--- SUPPLIED RECORDS Enclosed Below ---

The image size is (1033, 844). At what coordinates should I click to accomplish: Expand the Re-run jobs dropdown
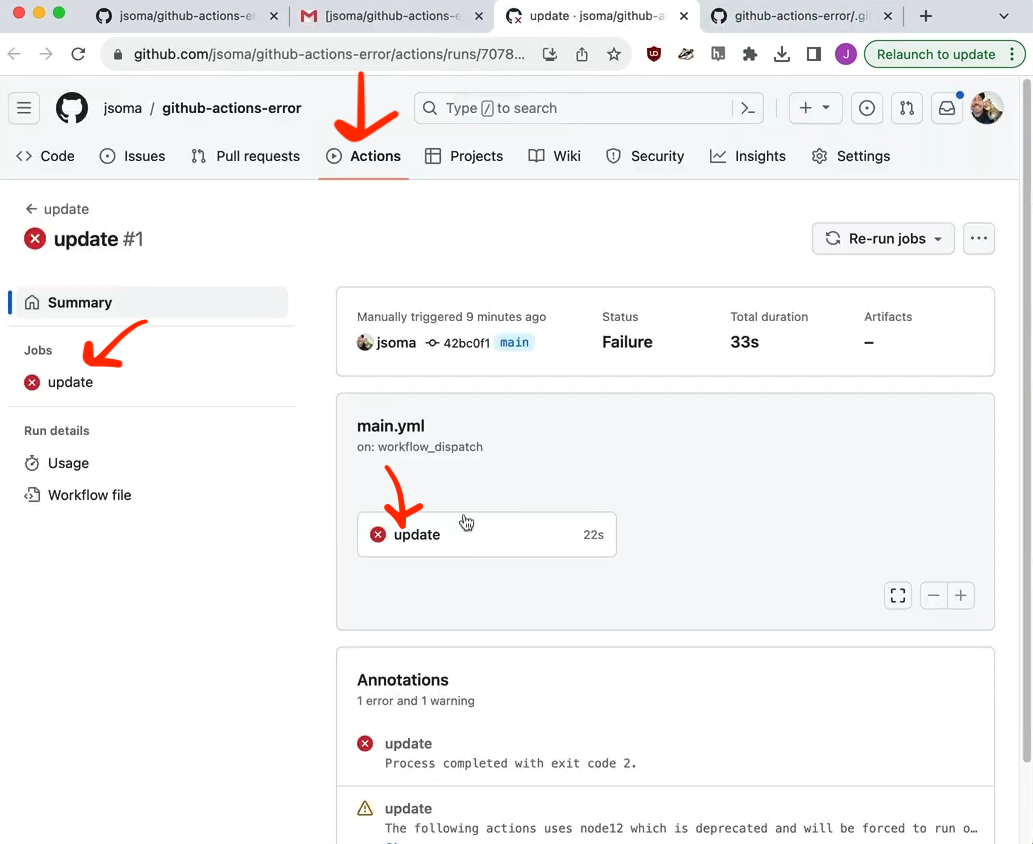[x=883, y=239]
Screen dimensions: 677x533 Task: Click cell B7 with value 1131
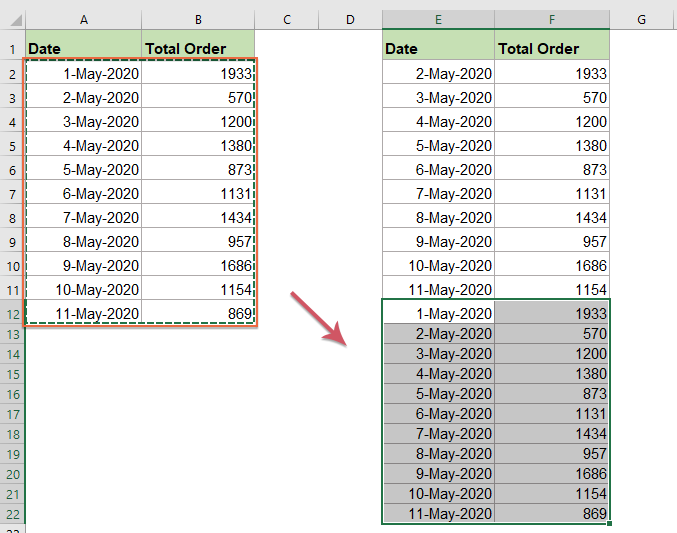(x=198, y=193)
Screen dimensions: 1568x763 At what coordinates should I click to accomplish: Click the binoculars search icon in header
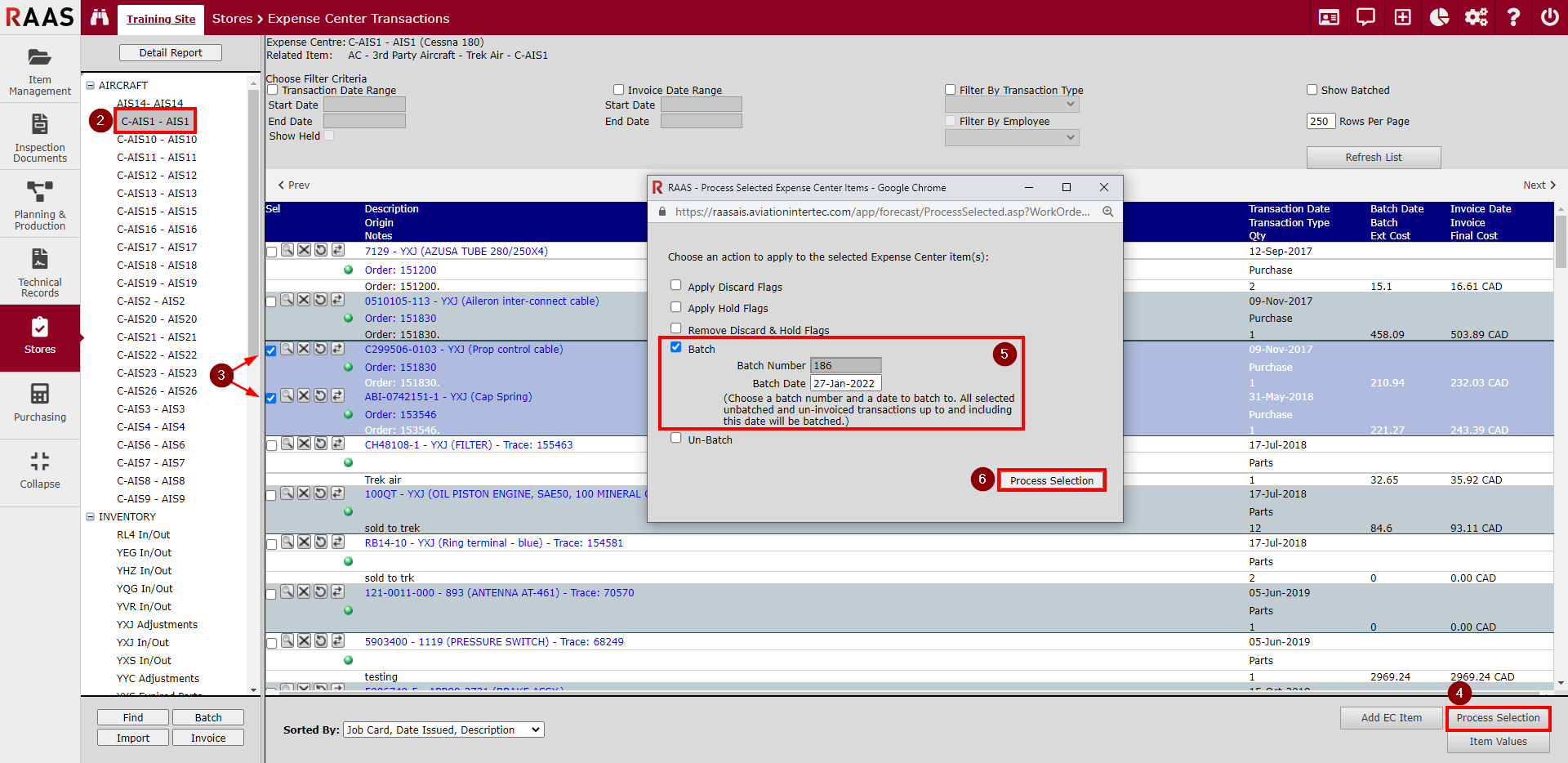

--- End of Enclosed SUPPLIED RECORDS ---

■ AIM OF THE TASK ■
Your answer must be an exact repeat of all the records, minus the pictures.

■ OUTPUT ■
The image size is (1033, 844). At what coordinates should I click to accomplish: Expand the Re-run jobs dropdown
[x=883, y=239]
Screen dimensions: 677x533 Task: Click cell B7 with value 1131
(x=198, y=193)
Screen dimensions: 1568x763 At what coordinates should I click to accomplish: Click the binoculars search icon in header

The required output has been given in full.